22 nm Larrabee

Call stack size != OoO.
I know, but to enable running complex code you need a substantial stack size, which means the thread count has to be minimal, which in turn can only be achieved with out-of-order execution.
Something like LRB1 ie allocating registers, registers and L1 from the same pool.
Since LRB1 didn't achieve the peak performance and power efficiency to compete with GPUs, what makes you confident it can be implemented cheaply and efficiently? Still sounds like more convergence to me.
 
which in turn can only be achieved with out-of-order execution.
Like I said, all the advantages of OoO are already there.

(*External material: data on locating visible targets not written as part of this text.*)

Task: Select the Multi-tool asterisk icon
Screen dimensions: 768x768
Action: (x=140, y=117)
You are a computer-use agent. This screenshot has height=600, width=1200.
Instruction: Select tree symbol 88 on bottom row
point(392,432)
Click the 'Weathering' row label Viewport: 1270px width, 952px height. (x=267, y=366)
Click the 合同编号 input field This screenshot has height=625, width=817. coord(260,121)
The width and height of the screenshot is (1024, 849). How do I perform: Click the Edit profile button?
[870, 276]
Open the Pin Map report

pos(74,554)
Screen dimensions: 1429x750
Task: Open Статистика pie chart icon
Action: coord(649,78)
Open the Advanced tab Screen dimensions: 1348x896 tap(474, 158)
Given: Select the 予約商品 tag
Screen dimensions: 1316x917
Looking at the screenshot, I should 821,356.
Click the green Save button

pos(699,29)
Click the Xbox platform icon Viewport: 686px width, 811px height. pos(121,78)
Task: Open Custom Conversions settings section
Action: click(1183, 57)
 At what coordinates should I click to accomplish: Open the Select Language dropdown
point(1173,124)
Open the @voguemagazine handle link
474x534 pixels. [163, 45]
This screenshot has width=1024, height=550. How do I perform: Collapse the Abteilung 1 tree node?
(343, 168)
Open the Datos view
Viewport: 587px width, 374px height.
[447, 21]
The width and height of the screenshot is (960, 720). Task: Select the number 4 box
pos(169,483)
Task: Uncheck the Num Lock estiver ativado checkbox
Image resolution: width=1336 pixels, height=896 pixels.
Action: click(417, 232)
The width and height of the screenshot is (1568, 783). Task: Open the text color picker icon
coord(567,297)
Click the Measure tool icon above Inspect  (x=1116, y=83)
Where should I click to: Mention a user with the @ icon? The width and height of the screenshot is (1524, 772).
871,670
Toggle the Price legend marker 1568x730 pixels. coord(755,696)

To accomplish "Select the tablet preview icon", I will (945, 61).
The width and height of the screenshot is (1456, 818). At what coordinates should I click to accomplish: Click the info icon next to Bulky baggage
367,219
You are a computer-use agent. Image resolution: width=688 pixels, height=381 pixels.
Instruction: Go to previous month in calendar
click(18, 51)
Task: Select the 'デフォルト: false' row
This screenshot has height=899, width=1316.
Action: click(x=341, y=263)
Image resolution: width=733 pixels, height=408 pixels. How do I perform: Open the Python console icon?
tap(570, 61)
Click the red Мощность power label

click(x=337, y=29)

Since LRB1 didn't achieve the peak performance and power efficiency to compete with GPUs, what makes you confident it can be implemented cheaply and efficiently? Still sounds like more convergence to me.
There's lots of ff hw still there. The compute density of gpu's is higher than lrb1. The driver teams have much more experience than what lrb1 team had at the time. There's no x86 penalty.
 
It's an eightfold increase since Prescott, and a fourfold increase since Nehalem, per core. The number of cores is going up as well, and by ditching the IGP there would be room for even more cores.

Ok let's entertain the idea of a super-CPU. An 8-core AVX2 chip @ 4Ghz gives you a single precision teraflop. Sounds impressive until you look at perf/flop or perf/$. That CPU on 22nm will be $400+ unless Intel becomes a charity. The equivalent 28nm GPU will be $150, earlier to market and also offer higher performance. Not so impressive after all - a $120 CPU and $150 GPU will be cheaper and faster than your homogeneous setup.

As I've said before, the average texture sampling rate is far lower than the peak texture rate GPUs waste their transistors on.

And as mentioned before, you have to spec for peak, not average. Texturing workloads aren't spread evenly across a frame and no amount of CPU magic will change that. If you spec your CPU for avg texture throughput it will be severely bottlenecked during texture heavy portions of the frame.

GPUs have a lot of FF silicon but much of it is active in parallel and not bottlenecking anything. CPUs are more flexible but also slow - it's a simple tradeoff. You say that CPUs don't need to burn a lot of flops emulating FF hardware so where are the software renderers that prove that out?

A GPU doesn't bother to skip processing invisible geometry....With a CPU you can make more fine-grained decisions, using the available FLOPS more wisely.

Never heard of culling or early-Z eh? There's definitely a brute-force aspect to GPUs but smarter geometry processing like proposed for Larrabee is still just a theory. It's real easy to make big claims on paper.

Heck, even for a heterogeneous architecture the CPU has to continue to scale to keep supporting the otherwise helpless GPU.

Is that why my Q9550 is enough to drive a GTX 580? CPUs need to scale but not by much.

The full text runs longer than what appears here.